To prove “defamation” in Massachusetts, a Plaintiff must show, by clear and convincing evidence, that the accused made a statement, of and concerning the Plaintiff, which is false, and caused the aggrieved party damages. Whether the person is categorized as “private” or “public” determines whether the Plaintiff must meet a negligence standard, as in private Plaintiff cases, or an actual malice standard, as in cases of public figures or in some cases of public concern. Stone v. Essex County Newspapers, Inc., 367 Mass. 849, 856 (1975). A private citizen may in some cases be able to recover for true statements made with malicious intent.


The seminal case of New York Times, Co. v. Sullivan, 376 U.S. 254 (1964), in a plurality, or “split,” decision, set the out the legal standard for defamation cases brought by a “public” person, which requires the Plaintiff prove “actual malice,” in addition to the normal elements of defamation. New York Times, Co. v. Sullivan, 376 U.S. 254 (1964). The case was heard and decided amid the 1960s Civil Rights movement “[…]against the background of a profound national commitment to the principle that debate on public issues should be uninhibited, robust, and wide-open, and that it may well include vehement, caustic, and sometimes unpleasantly sharp attacks on government and public officials.” New York Times, Co. v. Sullivan, 376 U.S. 254, 270 (1964). There, the Supreme Court of the United States held that, in addition to finding the elements of defamation, “[t]he constitutional guarantees require, we think, a federal rule that prohibits a public official from recovering damages for a defamatory falsehood relating to his official conduct unless he proves that the statement was made *280 with ‘actual malice’—that is, with knowledge that it was false or with reckless disregard of whether it was false or not. New York Times, Co. v. Sullivan, 376 U.S. 254, 280 (1964).

A “public official” is generally a government employee who has substantial responsibility or control over the conduct of government affairs. A “public figure” is an individual who has assumed a role of prominence in the affairs of society.

The Court in NYT v. Sullivan continued, “‘where an article is published and circulated among voters for the sole purpose of giving what the defendant *281 believes to be truthful information concerning a candidate for public office and for the purpose of enabling such voters to cast their ballot more intelligently, and the whole thing is done in good faith and without malice, the article is privileged, although the principal matters contained in the article may be untrue in fact and derogatory to the character of the plaintiff; and in such a case the burden is on the plaintiff to show actual malice in the publication of the article.’” Id. at 281-282. This standard was later extended to not just public officials, but also to any public figure. Being a public figure can be as simple as subjecting ones self to a public discussion or controversy. See Nunes v. Lizza, 486 F.Supp. 3d 1267, N.D.Iowa (Congressman stated claim for defamation against magazine who falsely reported illegal employment practices at family business).

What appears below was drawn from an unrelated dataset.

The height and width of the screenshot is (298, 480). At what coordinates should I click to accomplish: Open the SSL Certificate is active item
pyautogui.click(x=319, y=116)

Subsequent cases rounded out and otherwise refined the NYT v Sullivan ruling.

•The SCOTUS affirmed the actual malice standard for defamation actions brought by public figures against new organizations.

• The SCOTUS held that private plaintiffs need not make the New York Times Co. v. Sullivan malice showing in actions involving media defendants;- states may not impose liability without requiring some showing of fault; and- a private plaintiff must prove malice to obtain presumed or punitive damages.

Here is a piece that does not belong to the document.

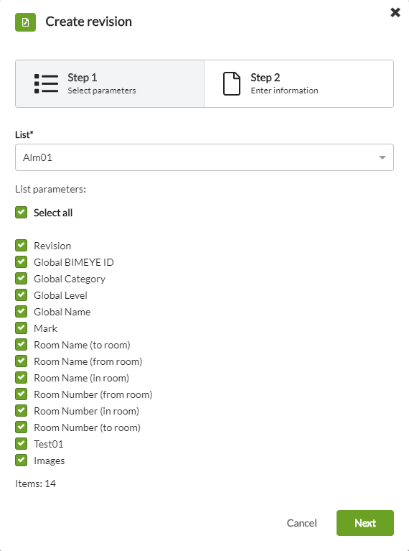This screenshot has height=551, width=409.
Task: Untick Room Number (in room) checkbox
Action: pyautogui.click(x=21, y=410)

The issue before the SCOTUS was whether the holding of Gertz applied to a private plaintiff with respect to a statement that is not a matter of public concern. The Court held that Gertz does not apply; thus, a private plaintiff does not have to prove malice with respect to such statements to obtain presumed and punitive damages.

• The SCOTUS held that a statement on a matter of public concern must be provable as false before there can be liability under state defamation law, at least where a media defendant is involved.

• The SCOTUS held that an “opinion” may be actionable if it implies a false assertion of fact. There is an excellent discussion of Milkovich in Phantom Touring, Inc. v. Affiliated Publ’ns, 953 F.2d 724, 727-28 (1st Cir. 1992).

• The SCOTUS has held that private figures are afforded greater protection than public figures under the First Amendment. State law establishes the burden of proof for a private figure plaintiff. In Massachusetts, the SJC had held a private figure need prove only that the defendant acted with negligence. Schrottman v. Barnicle, 386 Mass. 627, 630 (1982); Stone v. Essex County Newspapers, Inc., 367 Mass. 849, 851 (1974).


The Massachusetts Supreme Judicial Court falls under the jurisdiction of the Supreme Court of the United States, but is required to reconcile the SCOTUS ruling within the framework of Massachusetts law. The SJC in Stone v. Essex County Newspapers, Inc., 367 Mass. 849 (1975), opined that “[…in] extending the doctrine of the New York Times Co. and [its progeny], the [United States] Supreme Court, in a plurality opinion, decided that the actual malice standard applied not only to criticism of a public figure or of the official conduct of a public officer but also to the reporting of an event of public or general concern. Rosenbloom v. Metromedia, Inc. 403 U.S. 29, 44 (1971) (Brennan, J.). Thereafter, we set the standard in this Commonwealth for invoking the First Amendment protection for libellous material published without actual malice by holding, in accordance with the apparent requirements of the Metromedia case, that the relevant issue was not the status of the particular plaintiff involved, but rather the events which were the subject of the publication. Priestley v. Hastings & Sons Publishing Co. of Lynn, 360 Mass. 118, 123 (1971). See Twohig v. Boston Herald-Traveler Corp. 362 Mass. 807, 808-809 (1973).” Stone v. Essex County Newspapers, Inc., 367 Mass. 849, 856 (1975).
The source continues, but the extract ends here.